There are no country-wide curfews at present, but curfews and vehicle bans can be enforced at short notice, particularly around religious holidays, pilgrimages and key political dates like elections.

Advice to business

A number of UK companies visit and operate successfully in Iraq. However, movement is restricted and companies nearly always travel with close protection security teams. Specific guidance for companies seeking to do business in Iraq can be found on the UK Trade & Investment website (UKTI). UKTI are also able to put you in touch with companies operating in Iraq who offer security services.

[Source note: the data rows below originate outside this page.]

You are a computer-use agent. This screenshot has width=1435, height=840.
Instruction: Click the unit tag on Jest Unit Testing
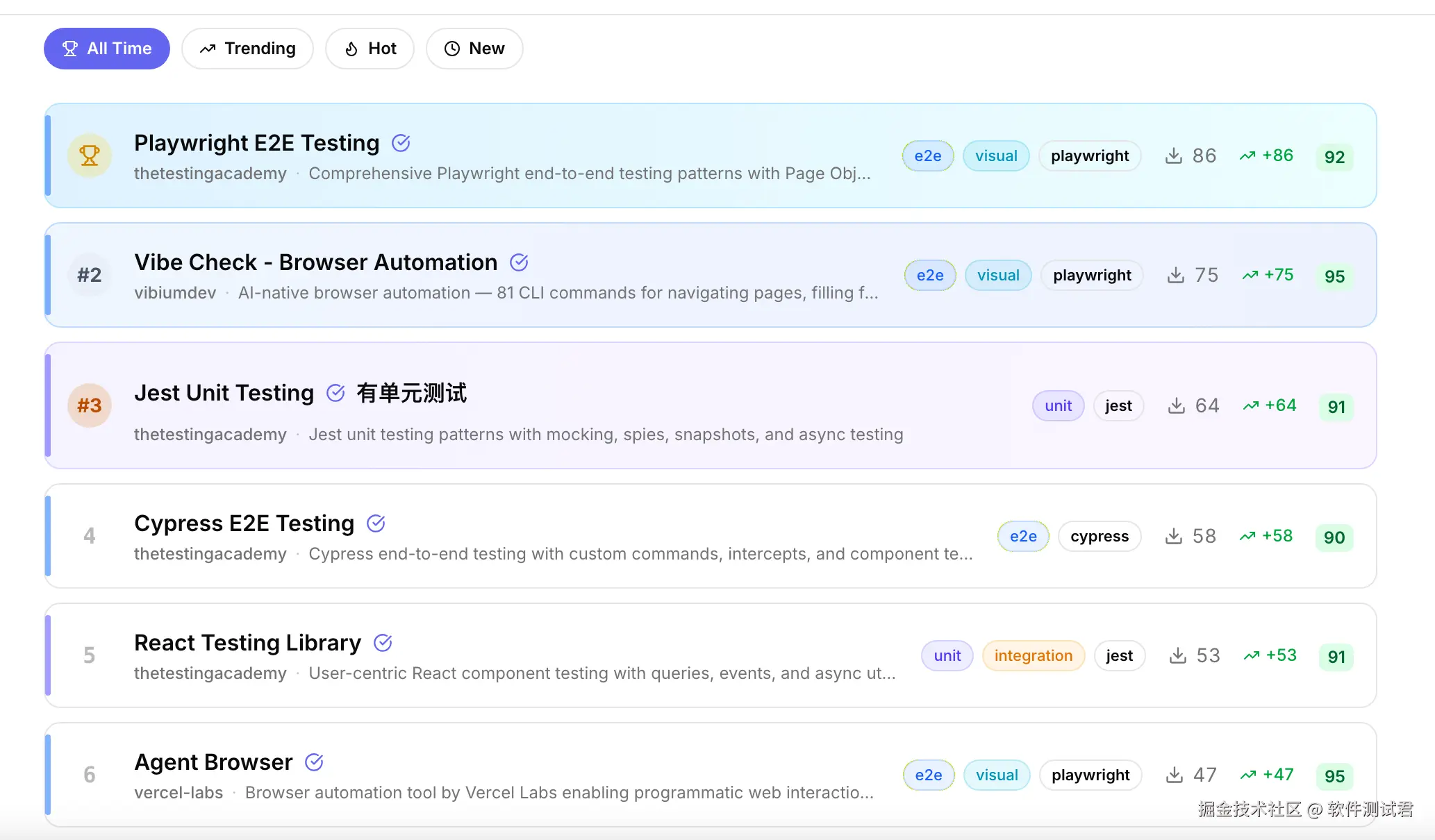[x=1058, y=405]
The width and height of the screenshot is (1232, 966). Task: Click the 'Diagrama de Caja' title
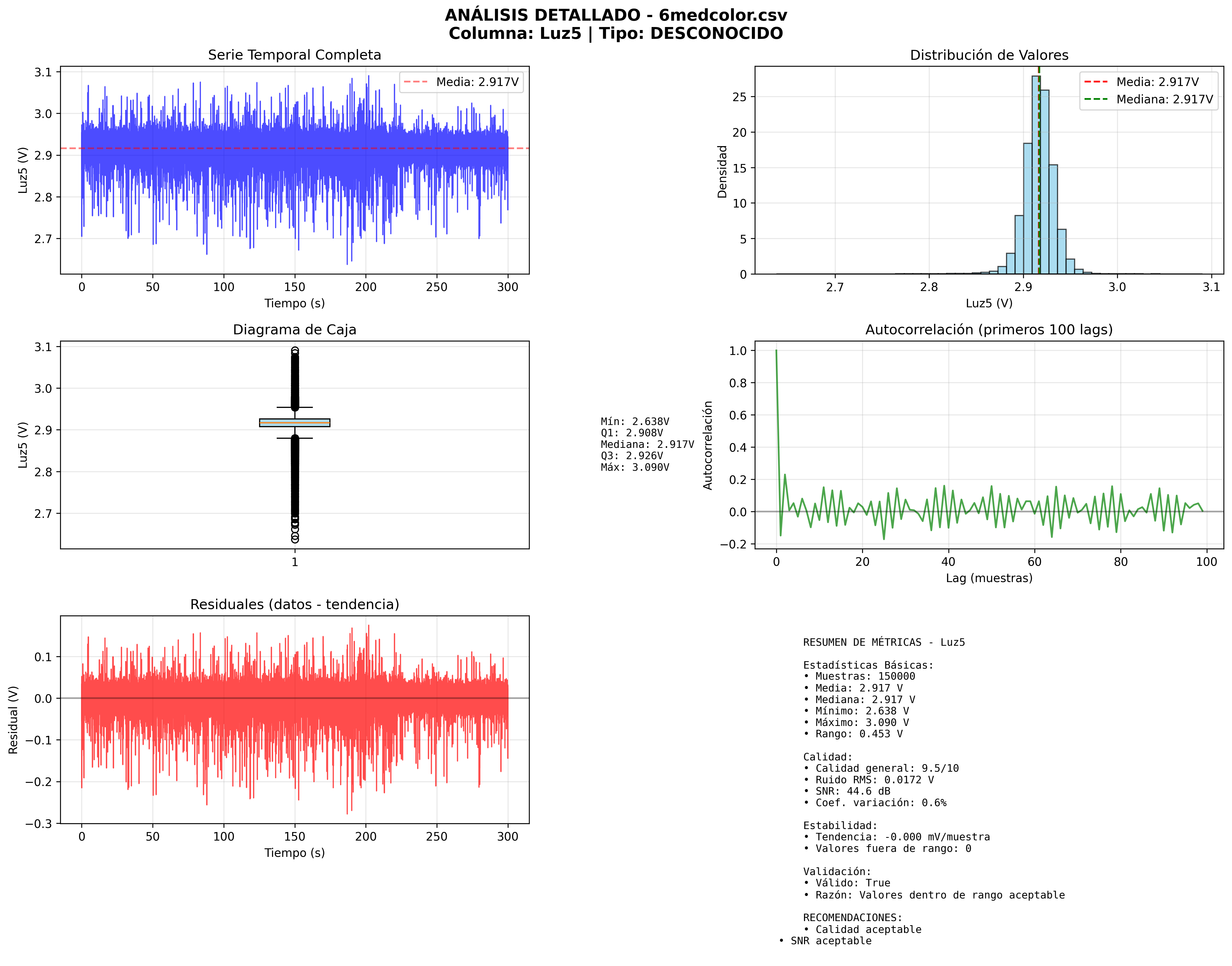point(294,330)
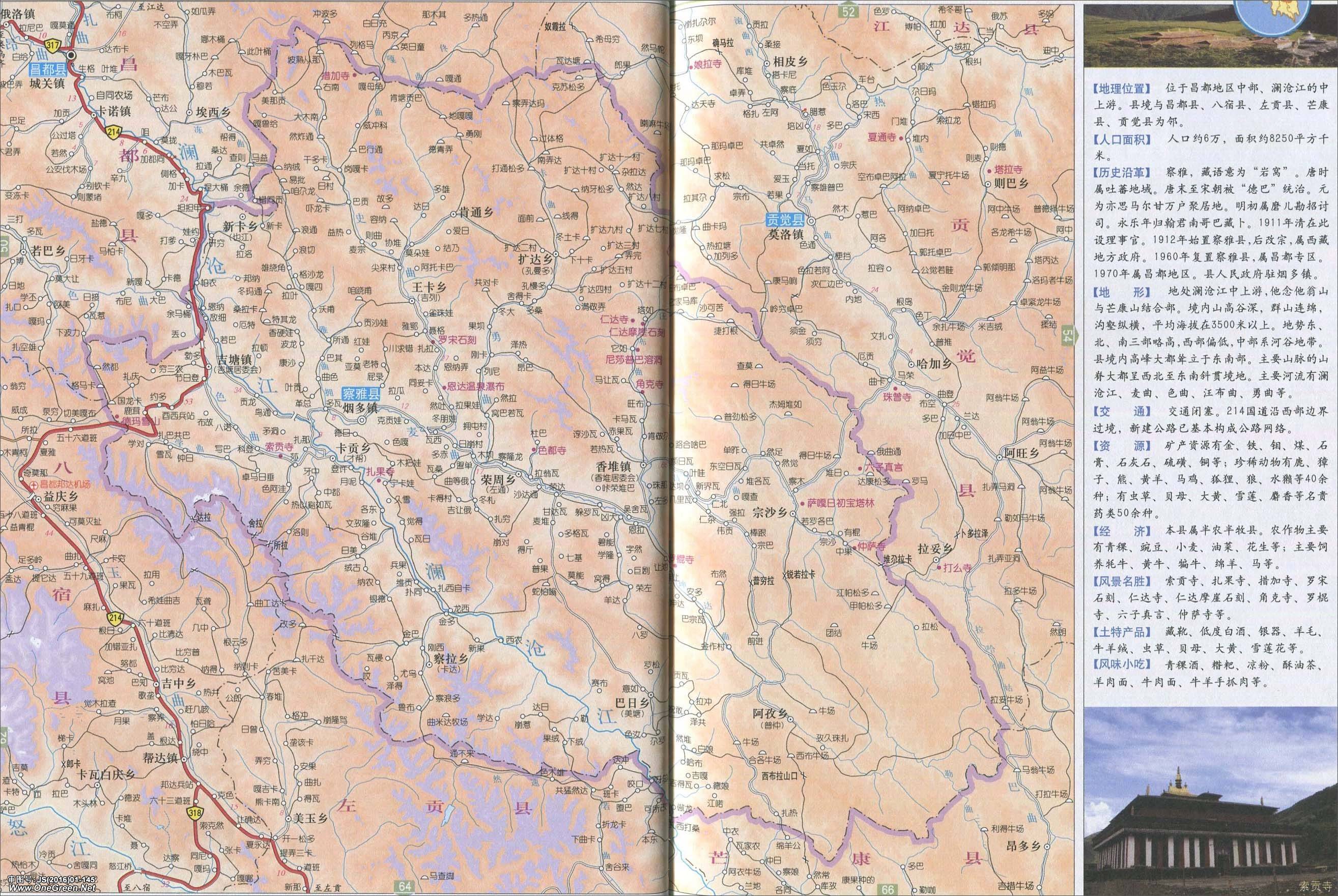
Task: Click the 城关镇 double-circle city marker
Action: (71, 55)
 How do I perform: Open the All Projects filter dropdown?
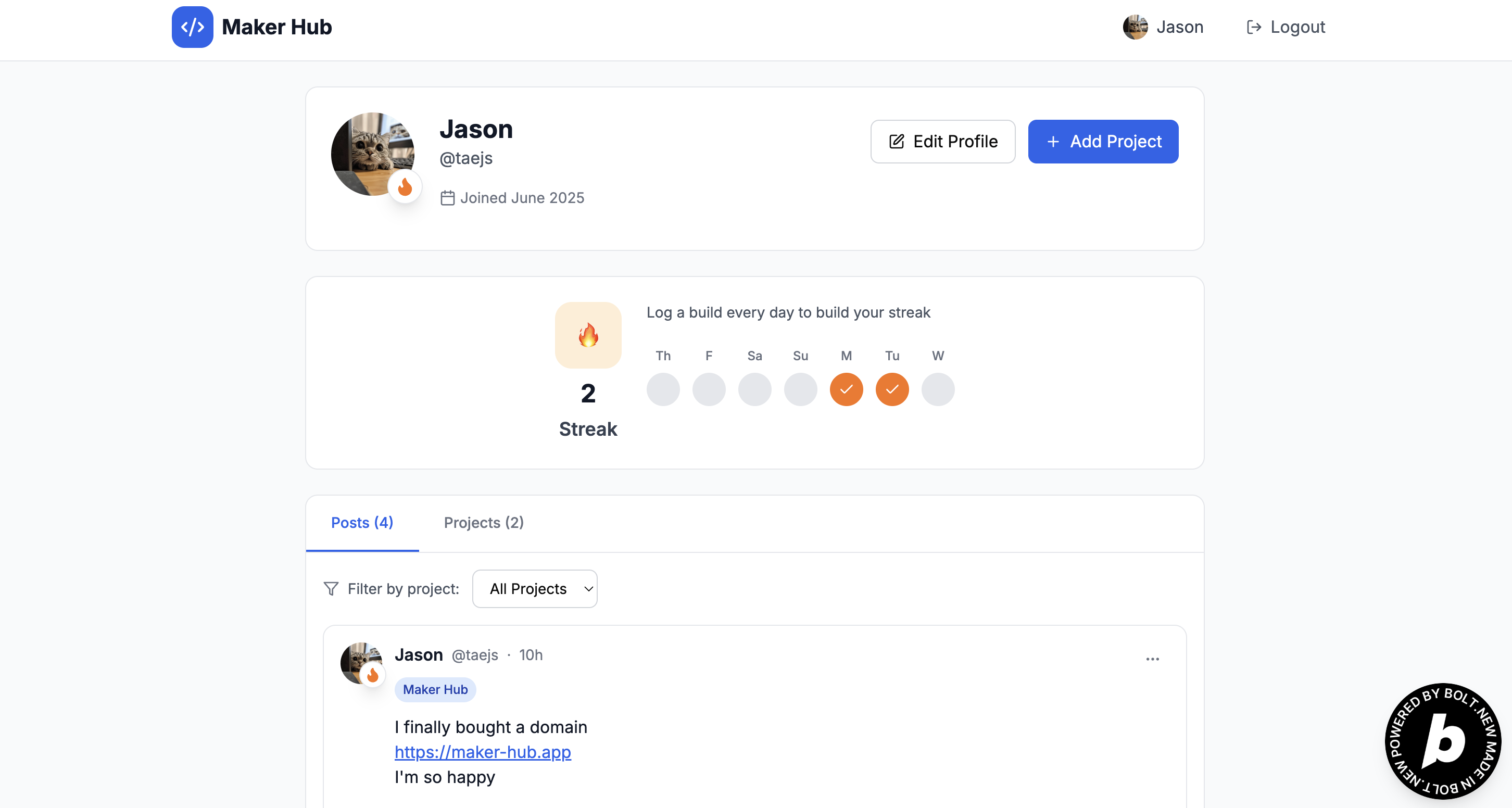click(x=534, y=588)

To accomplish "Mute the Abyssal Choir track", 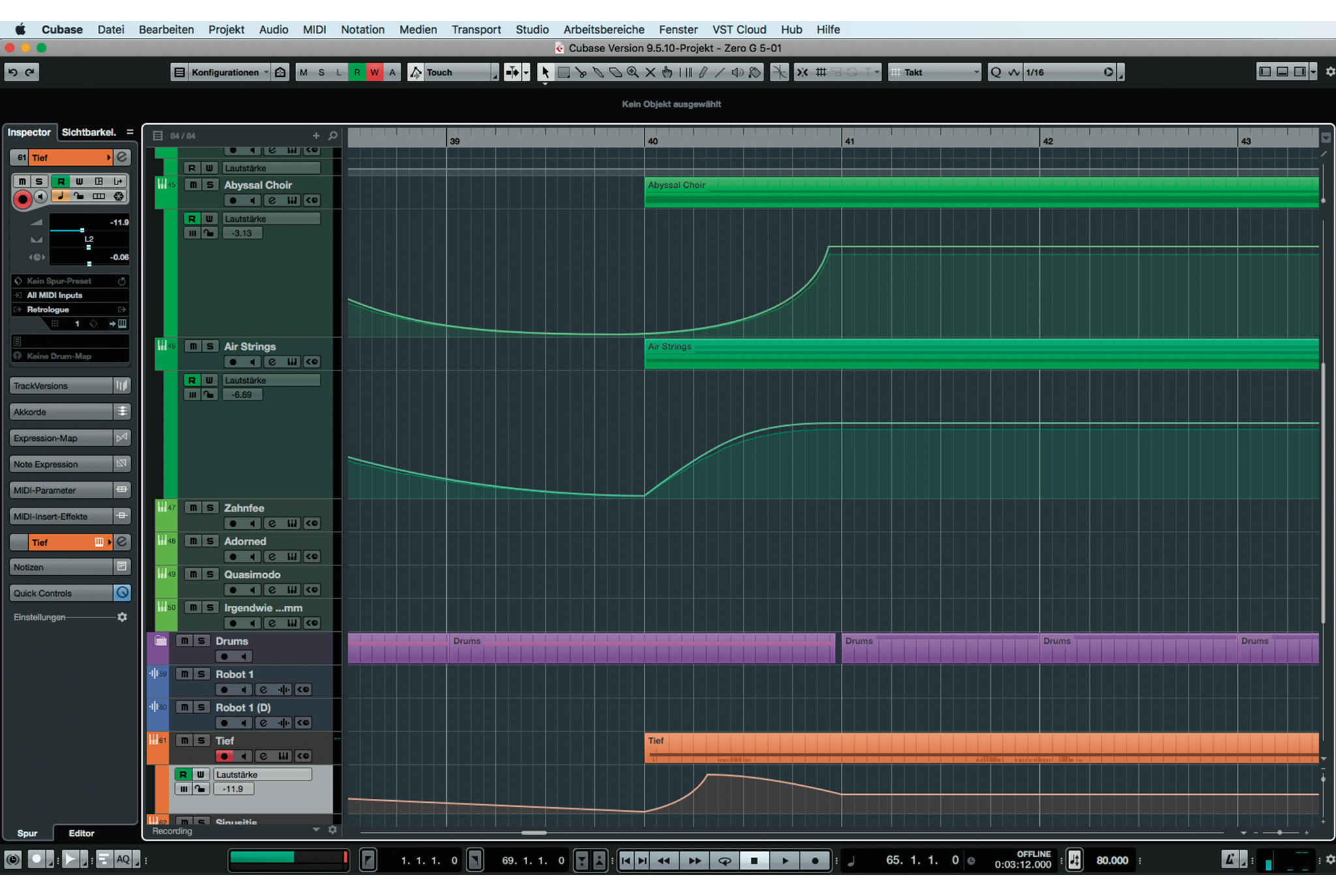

For UK business visitors on their first few visits to Iraq, the British Embassy in Baghdad can provide accommodation and support services (like meals and laundry) on the secure Embassy compound in the International Zone. In addition, the Embassy’s mobile security teams can provide secure transportation to and from the airport, and to any meetings where an Embassy Officer is accompanying.

Air travel

Baghdad, Erbil, Sulaymaniyah and Basra International Airports are generally considered secure, but Baghdad International Airport has been the target of attacks in the past. you should take care within the terminals. Don’t leave Baghdad or Basra International Airports without taking adequate security precautions.

Flight schedules may change without notice. Contact your airline or travel company for the latest information before travelling.

Sea travel

Maritime facilities are under a high risk of attack. Maritime and sailing craft should take great care in the northern Persian Gulf. Vessels transiting the Gulf of Oman, Northern Arabian Sea, Gulf of Aden and Bab El Mandeb regions may be at increased risk of attack. You should consider any regional tensions that may affect your route.

Road travel

Road travel within Iraq remains highly dangerous and there continue to be fatal roadside bombings and attacks on military and civilian vehicles. False vehicle checkpoints have been used to launch attacks. There is also a risk of carjacking and robbery.

Road traffic accidents are frequent and often result in fatalities.

Consular assistance

The British Embassy in Baghdad and the British Consulate-General in Erbil operate a limited consular service by appointment only. It is highly unlikely that the Embassy in Baghdad will be able to intervene in any Iraqi visa-related matters on entry into Iraq, travel to unsecure areas of Baghdad outside the International Zone, or make a visit to a police station in the International Zone within Baghdad or any Iraqi prison (consular staff will, however, try to make contact by telephone).